Solanesol is a member of the terpene group of chemicals, which in pure form exists as a white crystalline powder. Solanesol was first isolated from flue-cured tobacco and subsequently found in the foliage of other solanaceous crops, including potatoes, tomatoes, eggplants and peppers. Researchers do not currently understand why the plant makes solanesol, though some recent research may offer clues.

Solanesol levels increase dramatically when potato plants are exposed to moderately elevated temperature. Even higher levels occur when heat and drought stress are applied together. This may imply that solanesol plays a role in the response to these stresses. However, irrespective of the function of solanesol in the plant, the chemical industry may have found some important uses of the chemical. Solanesol is used by the pharmaceutical industry as an intermediate in the synthesis—both chemically and biotechnologically—of metabolically active organic compounds such as coenzyme Q10 (which may help relieve sufferers of migraine headaches and Parkinson’s disease) and vitamin K analogues. The market for coenzyme Q10 was valued at over $400 million in 2015 and is growing rapidly due to its use in cosmetics, pharmaceuticals and as a dietary supplement.

══════════════════════════════

TASKS FOR THIS EXERCISE:
• 1. In the solanesol passage, what was the market for coenzyme Q10 valued at in 2015?
• 2. Reproduce the solanesol passage word for word from "Solanesol levels increase" up to and including "a dietary supplement.".

══════════════════════════════

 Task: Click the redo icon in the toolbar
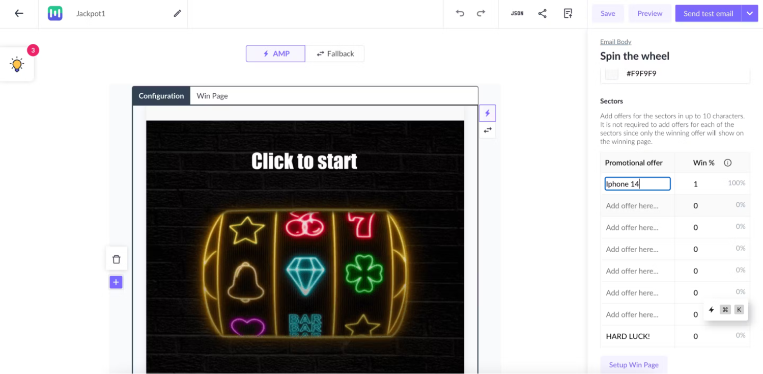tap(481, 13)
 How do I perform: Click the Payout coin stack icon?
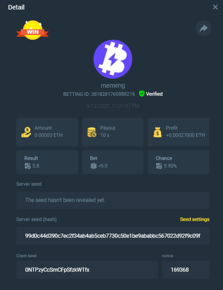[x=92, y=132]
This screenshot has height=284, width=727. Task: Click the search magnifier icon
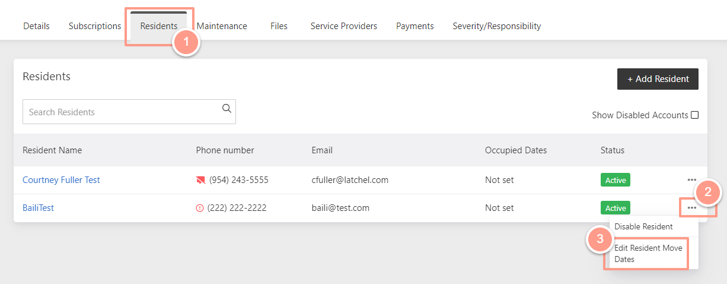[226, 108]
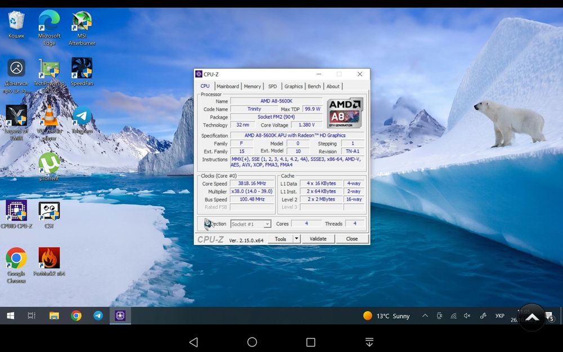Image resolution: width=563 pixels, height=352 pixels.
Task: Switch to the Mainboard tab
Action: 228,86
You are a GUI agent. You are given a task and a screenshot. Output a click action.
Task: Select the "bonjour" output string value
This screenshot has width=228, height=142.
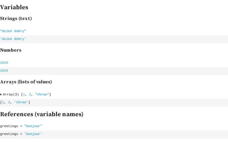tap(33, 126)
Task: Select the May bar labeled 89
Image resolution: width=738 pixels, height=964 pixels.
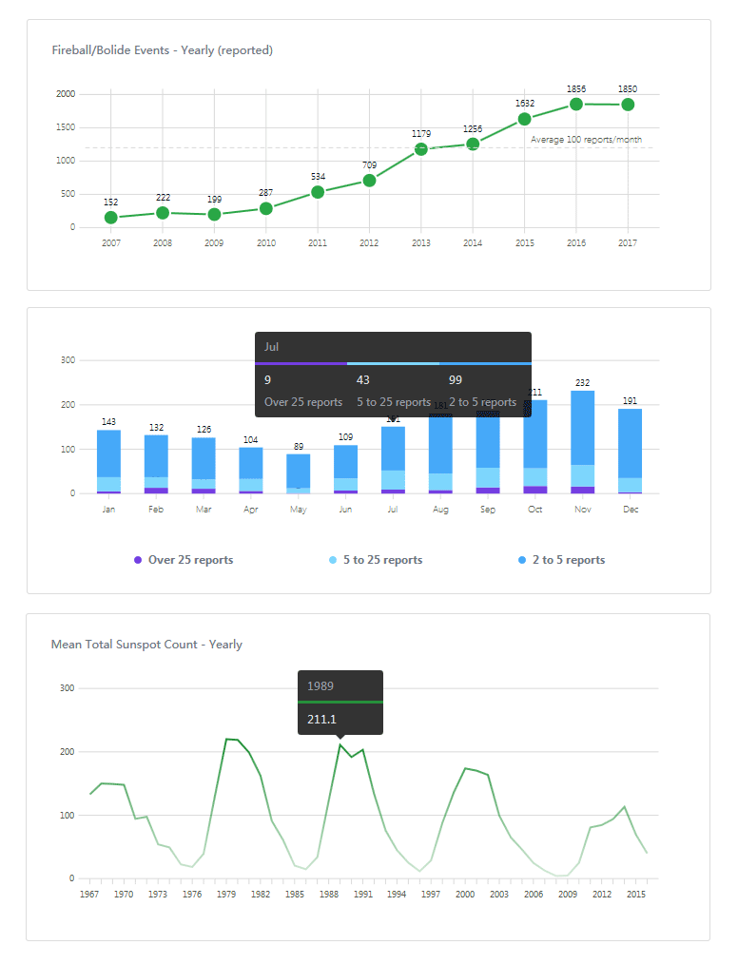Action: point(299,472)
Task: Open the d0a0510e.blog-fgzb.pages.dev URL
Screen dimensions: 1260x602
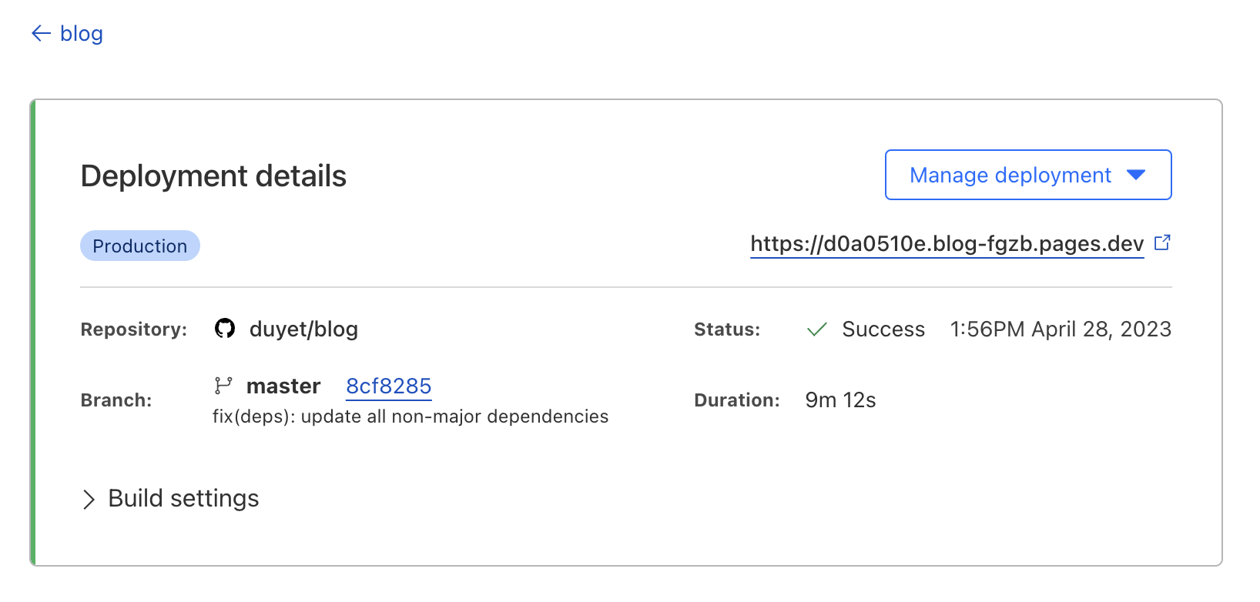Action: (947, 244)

══════════════════════════════

RESULTS FOR THE EXERCISE:
• 1. Over $400 million.

• 2.
Solanesol levels increase dramatically when potato plants are exposed to moderately elevated temperature. Even higher levels occur when heat and drought stress are applied together. This may imply that solanesol plays a role in the response to these stresses. However, irrespective of the function of solanesol in the plant, the chemical industry may have found some important uses of the chemical. Solanesol is used by the pharmaceutical industry as an intermediate in the synthesis—both chemically and biotechnologically—of metabolically active organic compounds such as coenzyme Q10 (which may help relieve sufferers of migraine headaches and Parkinson’s disease) and vitamin K analogues. The market for coenzyme Q10 was valued at over $400 million in 2015 and is growing rapidly due to its use in cosmetics, pharmaceuticals and as a dietary supplement.